Cytat:
Napisany przez ed hunter
(Post 1127845)
Inne narody potrafią cieszyć się ze świąt narodowych, u nas odbywa się to w wyciu o kilku skinów, bo polskość to obciach dla tych młodych, wykształconych, z dużych miast...
|
Od 18 roku życia jestem członkiem stowarzyszenia, które ma walne zebranie zawsze w sobotę po 11 XI, 500 km od Warszawy, w górskiej chacie.
Stąd byłem na Placu dokładnie raz, w roku bodajże 2003. Udałem się tam z grupą kilkunastu staruszków z PPS - poproszono mnie o przywiezienie proporców i bardzo ciężkiej repliki przedwojennego sztandaru PPS. Stanęliśmy sobie z boku, na miejscach dla publiczności, nikomu nie wadząc. Ludzie podchodzili, rozmawiali itd itp Pojawiły się też odpryski dużej grupy tzw. skinów, którzy zachowywali się wobec nas wulgarnie i ogólnie podchodzili takimi zakosami, jak małpy. Skądś dowiedziałem się, że zostali oni przywiezieni autokarami z Małopolski.
Zadzwonił do mnie spóźniony kolega pepesowiec Darek B., były borowik. Powiedziałem mu, gdzie stoję, opowiedziałem o skinach i ustaliliśmy, że wmiesza się w ich grupę. Gdy przyszedł do mnie, powiedział że będą próbować odebrać nam któryś ze sztandarów. Staruszki poszli do kawiarni, z Darkiem zebraliśmy sztandary i ostentacyjnie poszliśmy we dwóch w kierunku Karowej. Widzieliśmy, że idą za nami; Darek odbezpieczył broń.
Nagle zza rogu wychodzi Marek Pol (były pepesowiec), uśmiecha się poznając nas i wyciąga dłoń na powitanie. A te durne małpy wtedy zaatakowały.... BORowiki porozkładali ich tak, że byłem w szoku.
Jeden z nich miał na kurtce znaczek z hitlerowską swastyką, pozostali inne symbole jaki 88 itd.

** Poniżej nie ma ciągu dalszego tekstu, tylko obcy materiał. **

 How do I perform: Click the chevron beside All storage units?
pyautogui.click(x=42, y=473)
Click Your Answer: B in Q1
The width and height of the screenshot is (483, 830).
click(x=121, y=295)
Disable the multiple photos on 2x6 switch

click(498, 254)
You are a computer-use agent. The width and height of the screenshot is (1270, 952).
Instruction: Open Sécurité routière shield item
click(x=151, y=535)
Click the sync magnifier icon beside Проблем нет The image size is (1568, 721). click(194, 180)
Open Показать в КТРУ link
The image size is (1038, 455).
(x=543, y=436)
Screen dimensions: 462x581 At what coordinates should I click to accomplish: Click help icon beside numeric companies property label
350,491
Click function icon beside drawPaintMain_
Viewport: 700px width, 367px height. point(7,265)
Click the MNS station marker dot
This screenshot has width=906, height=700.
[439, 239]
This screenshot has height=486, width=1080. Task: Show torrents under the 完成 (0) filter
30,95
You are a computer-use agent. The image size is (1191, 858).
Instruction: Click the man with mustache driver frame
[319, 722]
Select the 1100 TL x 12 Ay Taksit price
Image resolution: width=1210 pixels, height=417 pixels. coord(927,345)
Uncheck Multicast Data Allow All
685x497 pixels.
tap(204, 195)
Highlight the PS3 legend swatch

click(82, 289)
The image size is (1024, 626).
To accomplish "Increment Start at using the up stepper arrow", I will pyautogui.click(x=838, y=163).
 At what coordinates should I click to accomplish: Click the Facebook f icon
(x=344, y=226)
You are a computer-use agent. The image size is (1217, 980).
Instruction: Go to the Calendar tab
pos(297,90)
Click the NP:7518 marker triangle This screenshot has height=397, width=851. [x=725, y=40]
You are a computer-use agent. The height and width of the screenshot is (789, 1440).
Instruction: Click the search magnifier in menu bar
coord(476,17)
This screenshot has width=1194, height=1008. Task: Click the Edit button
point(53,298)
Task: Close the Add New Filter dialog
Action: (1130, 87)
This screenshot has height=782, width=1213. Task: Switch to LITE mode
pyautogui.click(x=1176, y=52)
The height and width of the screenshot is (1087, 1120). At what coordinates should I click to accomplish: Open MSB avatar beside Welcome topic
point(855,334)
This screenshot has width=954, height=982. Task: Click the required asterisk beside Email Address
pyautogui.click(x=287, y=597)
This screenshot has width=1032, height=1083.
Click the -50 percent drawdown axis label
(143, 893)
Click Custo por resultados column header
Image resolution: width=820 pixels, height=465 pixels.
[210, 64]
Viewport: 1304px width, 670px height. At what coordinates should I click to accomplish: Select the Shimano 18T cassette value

Dziś byłem tylko w okolicach Placu. Widziałem takich samych kmiotów, także przechlane mordy kiboli, zauważyłem kilku warszawskich hoolsów, no i różnych innych pokręconych idiotów.
Także Edu weź nie p.....
Byłem raz i zostałem napadnięty przez bandytów. Dziś mnie jeden szmondak potrącił celowo, gdybym nie był z dzieckiem, to bym mu dop... z wielką chęcią, bo nie lubię chamstwa.